■ Requirement: Write out the material below exactly, beginning at the line that contains "Task: View the like count of 1" and ending with its last line, both ends included; write nothing else.

[Opening Data to process section]

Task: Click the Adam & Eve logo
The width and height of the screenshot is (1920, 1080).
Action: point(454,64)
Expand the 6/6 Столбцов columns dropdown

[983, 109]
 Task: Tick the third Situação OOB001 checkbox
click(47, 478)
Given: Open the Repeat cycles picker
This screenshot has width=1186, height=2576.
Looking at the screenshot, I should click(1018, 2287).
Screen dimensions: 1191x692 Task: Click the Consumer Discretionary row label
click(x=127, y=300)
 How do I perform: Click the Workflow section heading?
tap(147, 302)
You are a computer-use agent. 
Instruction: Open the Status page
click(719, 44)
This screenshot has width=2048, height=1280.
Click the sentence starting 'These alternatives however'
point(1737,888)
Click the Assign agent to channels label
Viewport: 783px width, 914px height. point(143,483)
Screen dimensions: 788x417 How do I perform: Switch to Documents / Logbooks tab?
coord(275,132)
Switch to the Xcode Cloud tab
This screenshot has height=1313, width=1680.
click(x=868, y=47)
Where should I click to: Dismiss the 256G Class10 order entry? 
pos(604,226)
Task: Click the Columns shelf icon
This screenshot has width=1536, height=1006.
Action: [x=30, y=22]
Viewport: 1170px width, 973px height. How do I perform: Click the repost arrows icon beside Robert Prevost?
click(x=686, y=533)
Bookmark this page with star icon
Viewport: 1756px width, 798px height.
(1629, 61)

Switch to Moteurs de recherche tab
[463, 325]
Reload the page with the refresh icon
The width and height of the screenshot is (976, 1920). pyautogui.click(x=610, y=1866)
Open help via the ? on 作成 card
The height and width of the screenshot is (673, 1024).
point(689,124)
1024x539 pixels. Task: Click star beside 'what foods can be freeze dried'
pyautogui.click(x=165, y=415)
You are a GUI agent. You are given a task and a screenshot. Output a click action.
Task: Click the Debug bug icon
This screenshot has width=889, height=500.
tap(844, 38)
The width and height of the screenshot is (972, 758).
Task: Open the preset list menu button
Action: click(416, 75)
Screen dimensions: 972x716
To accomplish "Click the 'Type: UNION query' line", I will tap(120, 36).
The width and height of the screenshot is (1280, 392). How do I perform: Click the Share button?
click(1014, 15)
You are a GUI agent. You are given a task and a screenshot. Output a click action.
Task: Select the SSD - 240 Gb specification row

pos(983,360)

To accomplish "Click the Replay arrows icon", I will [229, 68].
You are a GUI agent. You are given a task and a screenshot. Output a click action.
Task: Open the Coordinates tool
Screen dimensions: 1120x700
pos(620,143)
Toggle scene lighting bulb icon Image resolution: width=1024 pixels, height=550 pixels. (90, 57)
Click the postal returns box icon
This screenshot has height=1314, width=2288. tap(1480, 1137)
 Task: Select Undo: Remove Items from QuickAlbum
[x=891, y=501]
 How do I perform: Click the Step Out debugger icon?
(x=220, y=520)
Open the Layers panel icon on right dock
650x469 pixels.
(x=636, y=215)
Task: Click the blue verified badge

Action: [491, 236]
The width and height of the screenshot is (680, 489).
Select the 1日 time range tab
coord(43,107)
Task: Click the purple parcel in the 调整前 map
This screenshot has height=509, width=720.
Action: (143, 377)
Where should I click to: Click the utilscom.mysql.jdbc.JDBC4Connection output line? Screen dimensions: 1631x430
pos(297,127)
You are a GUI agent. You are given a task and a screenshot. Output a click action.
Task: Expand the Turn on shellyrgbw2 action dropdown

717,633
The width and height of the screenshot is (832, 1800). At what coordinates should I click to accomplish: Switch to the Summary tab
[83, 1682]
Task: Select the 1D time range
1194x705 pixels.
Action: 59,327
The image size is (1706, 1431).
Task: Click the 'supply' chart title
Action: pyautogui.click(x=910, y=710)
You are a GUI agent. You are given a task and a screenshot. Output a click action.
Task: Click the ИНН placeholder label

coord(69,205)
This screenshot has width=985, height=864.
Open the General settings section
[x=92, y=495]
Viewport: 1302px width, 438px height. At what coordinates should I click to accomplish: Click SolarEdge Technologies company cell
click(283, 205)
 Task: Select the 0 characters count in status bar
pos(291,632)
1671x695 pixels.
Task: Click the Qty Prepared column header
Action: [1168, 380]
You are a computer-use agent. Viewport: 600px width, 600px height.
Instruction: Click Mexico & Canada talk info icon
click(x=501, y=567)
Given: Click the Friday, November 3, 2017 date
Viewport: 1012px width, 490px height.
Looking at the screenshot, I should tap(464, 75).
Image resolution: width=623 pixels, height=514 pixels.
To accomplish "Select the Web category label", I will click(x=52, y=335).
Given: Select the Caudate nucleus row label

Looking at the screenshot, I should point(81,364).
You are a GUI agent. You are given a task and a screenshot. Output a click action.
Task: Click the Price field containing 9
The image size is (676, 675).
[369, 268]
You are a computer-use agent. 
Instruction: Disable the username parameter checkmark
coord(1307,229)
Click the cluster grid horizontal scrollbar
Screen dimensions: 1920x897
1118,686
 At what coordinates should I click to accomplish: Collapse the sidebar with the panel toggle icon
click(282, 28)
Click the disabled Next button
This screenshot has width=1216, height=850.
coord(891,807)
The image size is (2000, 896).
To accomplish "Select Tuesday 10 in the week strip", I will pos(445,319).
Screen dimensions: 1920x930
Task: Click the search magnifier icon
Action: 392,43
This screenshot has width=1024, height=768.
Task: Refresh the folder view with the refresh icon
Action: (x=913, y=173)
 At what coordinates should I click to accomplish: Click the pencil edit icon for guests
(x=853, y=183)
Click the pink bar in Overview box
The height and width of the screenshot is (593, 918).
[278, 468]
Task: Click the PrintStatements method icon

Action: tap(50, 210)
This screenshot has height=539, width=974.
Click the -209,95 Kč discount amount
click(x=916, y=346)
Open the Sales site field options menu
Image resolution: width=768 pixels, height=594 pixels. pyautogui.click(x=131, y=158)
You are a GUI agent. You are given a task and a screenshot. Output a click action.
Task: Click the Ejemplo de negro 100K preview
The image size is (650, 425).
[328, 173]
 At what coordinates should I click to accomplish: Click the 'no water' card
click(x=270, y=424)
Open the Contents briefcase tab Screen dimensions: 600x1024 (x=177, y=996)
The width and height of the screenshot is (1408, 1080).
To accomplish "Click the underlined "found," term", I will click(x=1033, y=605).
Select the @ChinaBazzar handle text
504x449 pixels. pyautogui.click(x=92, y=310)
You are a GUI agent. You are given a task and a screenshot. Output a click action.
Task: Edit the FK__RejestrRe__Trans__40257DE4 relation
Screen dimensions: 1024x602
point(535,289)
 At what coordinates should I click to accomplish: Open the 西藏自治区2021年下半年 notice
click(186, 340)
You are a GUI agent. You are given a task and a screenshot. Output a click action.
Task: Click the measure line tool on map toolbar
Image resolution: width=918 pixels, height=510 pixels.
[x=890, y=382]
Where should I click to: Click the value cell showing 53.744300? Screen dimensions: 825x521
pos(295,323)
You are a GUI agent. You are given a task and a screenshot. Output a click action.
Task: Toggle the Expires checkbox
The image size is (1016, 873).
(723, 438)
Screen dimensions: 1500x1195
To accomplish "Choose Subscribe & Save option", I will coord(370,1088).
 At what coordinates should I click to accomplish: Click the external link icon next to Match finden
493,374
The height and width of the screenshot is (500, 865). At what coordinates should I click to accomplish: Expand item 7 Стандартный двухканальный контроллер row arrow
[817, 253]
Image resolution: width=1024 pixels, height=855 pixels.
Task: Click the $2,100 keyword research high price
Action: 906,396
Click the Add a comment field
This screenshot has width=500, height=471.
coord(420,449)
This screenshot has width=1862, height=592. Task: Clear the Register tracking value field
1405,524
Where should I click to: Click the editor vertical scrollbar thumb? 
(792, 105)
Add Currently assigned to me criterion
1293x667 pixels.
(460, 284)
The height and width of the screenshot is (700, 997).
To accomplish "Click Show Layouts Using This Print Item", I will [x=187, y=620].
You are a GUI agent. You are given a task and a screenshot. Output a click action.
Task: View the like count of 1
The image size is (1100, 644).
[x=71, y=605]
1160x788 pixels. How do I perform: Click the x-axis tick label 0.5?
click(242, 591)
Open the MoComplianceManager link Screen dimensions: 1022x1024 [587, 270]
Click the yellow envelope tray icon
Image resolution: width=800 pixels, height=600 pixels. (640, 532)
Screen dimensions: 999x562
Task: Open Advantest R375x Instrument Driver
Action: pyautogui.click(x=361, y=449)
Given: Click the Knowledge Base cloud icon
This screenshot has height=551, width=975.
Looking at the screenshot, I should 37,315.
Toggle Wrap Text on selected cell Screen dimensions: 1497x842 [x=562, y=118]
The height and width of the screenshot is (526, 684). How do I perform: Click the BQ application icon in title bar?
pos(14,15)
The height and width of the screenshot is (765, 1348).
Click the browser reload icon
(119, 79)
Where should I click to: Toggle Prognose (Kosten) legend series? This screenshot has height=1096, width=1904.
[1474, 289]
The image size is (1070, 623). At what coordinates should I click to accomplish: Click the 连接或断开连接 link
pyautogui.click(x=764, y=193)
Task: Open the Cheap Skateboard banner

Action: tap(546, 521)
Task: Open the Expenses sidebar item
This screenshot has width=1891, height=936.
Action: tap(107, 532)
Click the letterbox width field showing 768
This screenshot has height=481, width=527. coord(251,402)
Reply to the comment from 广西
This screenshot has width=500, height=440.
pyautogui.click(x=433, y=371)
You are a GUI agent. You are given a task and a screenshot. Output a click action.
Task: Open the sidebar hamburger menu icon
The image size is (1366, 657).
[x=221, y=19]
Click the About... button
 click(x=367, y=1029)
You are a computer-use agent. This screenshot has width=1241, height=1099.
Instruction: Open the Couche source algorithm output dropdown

[Closing Data to process section]

■ Written response:
Task: View the like count of 1
The image size is (1100, 644).
[x=71, y=605]
1160x788 pixels. How do I perform: Click the x-axis tick label 0.5?
click(242, 591)
Open the MoComplianceManager link Screen dimensions: 1022x1024 [587, 270]
Click the yellow envelope tray icon
Image resolution: width=800 pixels, height=600 pixels. (640, 532)
Screen dimensions: 999x562
Task: Open Advantest R375x Instrument Driver
Action: pyautogui.click(x=361, y=449)
Given: Click the Knowledge Base cloud icon
This screenshot has height=551, width=975.
Looking at the screenshot, I should 37,315.
Toggle Wrap Text on selected cell Screen dimensions: 1497x842 [x=562, y=118]
The height and width of the screenshot is (526, 684). How do I perform: Click the BQ application icon in title bar?
pos(14,15)
The height and width of the screenshot is (765, 1348).
Click the browser reload icon
(119, 79)
Where should I click to: Toggle Prognose (Kosten) legend series? This screenshot has height=1096, width=1904.
[1474, 289]
The image size is (1070, 623). At what coordinates should I click to accomplish: Click the 连接或断开连接 link
pyautogui.click(x=764, y=193)
Task: Open the Cheap Skateboard banner

Action: tap(546, 521)
Task: Open the Expenses sidebar item
This screenshot has width=1891, height=936.
Action: tap(107, 532)
Click the letterbox width field showing 768
This screenshot has height=481, width=527. coord(251,402)
Reply to the comment from 广西
This screenshot has width=500, height=440.
pyautogui.click(x=433, y=371)
You are a GUI agent. You are given a task and a screenshot. Output a click action.
Task: Open the sidebar hamburger menu icon
The image size is (1366, 657).
[x=221, y=19]
Click the About... button
 click(x=367, y=1029)
You are a computer-use agent. This screenshot has width=1241, height=1099.
Instruction: Open the Couche source algorithm output dropdown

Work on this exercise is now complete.